Phthalimide-based unfused-ring non-fullerene acceptors for constructing efficient organic solar cells with high open-circuit voltage

Unfused-ring non-fullerene acceptors (UF-NFAs) have garnered substantial attention because of their simple chemical structure and easy synthesis, making them promising candidates for advancing the application of organic solar cells (OSCs). The design and synthesis of UF-NFAs with upshifted lowest unoccupied molecular orbitals (LUMOs) can improve the open-circuit voltage (VOC) and thus the photovoltaic performance of devices. Herein, we developed three UF-NFAs, namely, BPD-H, BPD-F, and BPD-Cl, using the phthalimide electron-deficient unit as the building block.

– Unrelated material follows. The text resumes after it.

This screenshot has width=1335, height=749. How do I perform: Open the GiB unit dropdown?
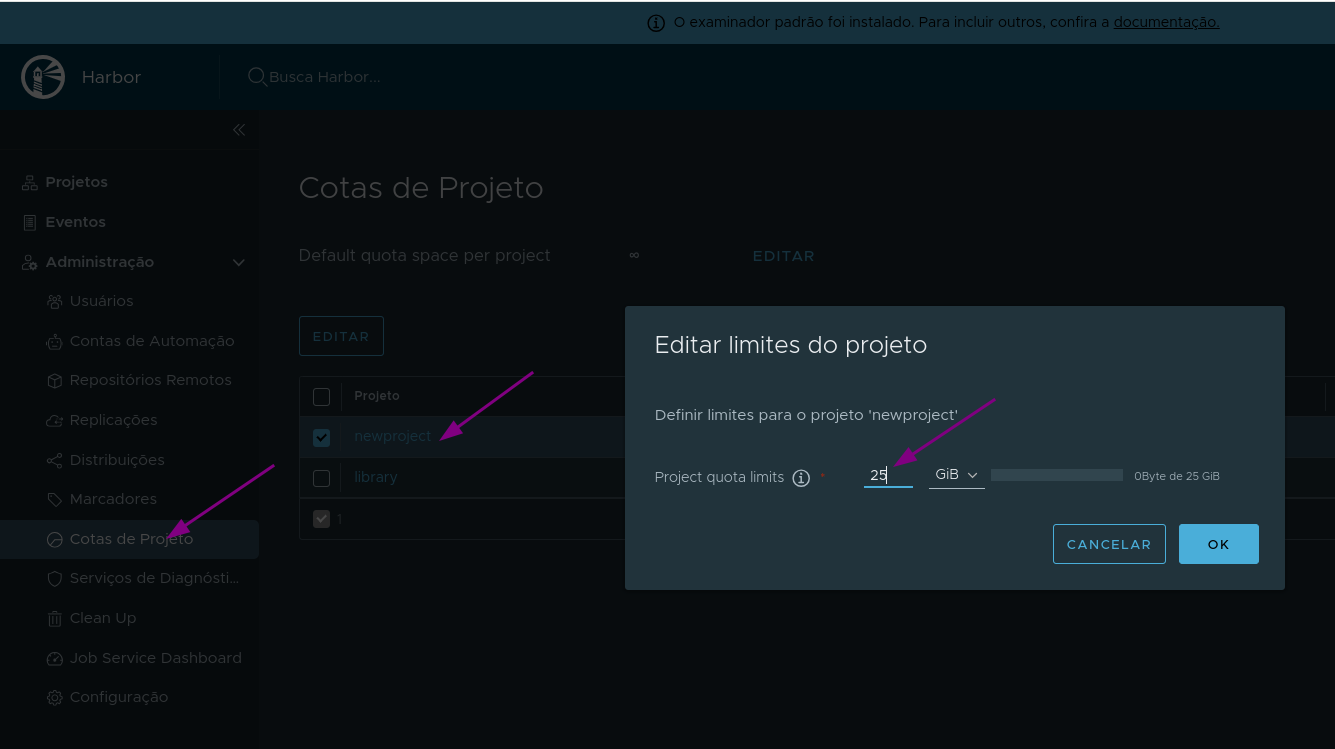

Because of the stronger electron-withdrawing effect of chlorine atoms, BPD-Cl exhibited higher molar extinction coefficients and red-shifted absorption than BPD-H or BPD-F. Additionally, the PM6:BPD-Cl-based blended film displayed highly efficient exciton separation, better charge transportation, and an appropriate active layer morphology. Thus, PM6:BPD-Cl-based OSCs achieved a higher PCE of 10.72%, outperforming PM6:BPD-H-based (6.44%) and PM6:BPD-F-based (7.98%) devices. Our findings indicate that choosing the phthalimide electron-deficient unit as the building block and modifying terminal groups are promising strategies for fabricating efficient UF-NFAs. A series of phthalimide-based unfused-ring non-fullerene acceptors were designed and synthesized, and PM6:BPD-Cl-based organic solar cells achieved a higher PCE of 10.72%.